Hay un naturalismo discreto en las interpretaciones que aporta credibilidad a esta tormenta perfecta de desgracias, reflejada por una fotografía de estilo documental. La atormentada interpretación de la protagonista es dolorosamente expresiva. Sus emociones están a flor de piel, siempre presentes en unos ojos enormes y hambrientos que parecen agrandarse a medida que avanza la película. No es de extrañar que su trabajo fuese premiado merecidamente con un Goya.
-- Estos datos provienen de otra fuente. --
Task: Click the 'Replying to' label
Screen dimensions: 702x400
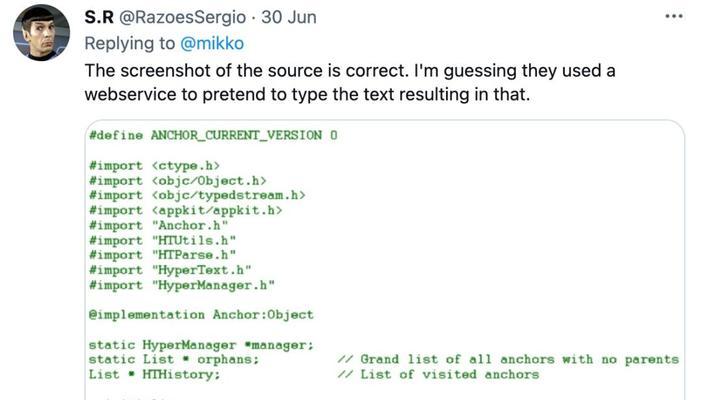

El director concede dignidad a su personaje central a pesar de sus penurias. Rocío nunca pide ayuda a sus vecinos y se mortifica cuando sospecha que se ha descubierto la gravedad de su situación. En Techo y comida se sienten las consecuencias de los recortes, como los de sanidad, y de leyes como la del desahucio exprés. Se cuidan los detalles para conseguir un medido efecto melodramático. Son frecuentes los primeros planos de la protagonista y el espectador vive y siente a través de ella lo que está sucediendo. Frente a la frialdad de las cifras y estadísticas, películas como esta son necesarias para agitar conciencias y mostrar en toda su crudeza la perversión de un sistema capitalista implacable en el que se rescatan bancos mientras se permite que millones de personas vivan en un círculo vicioso de miseria y desesperación.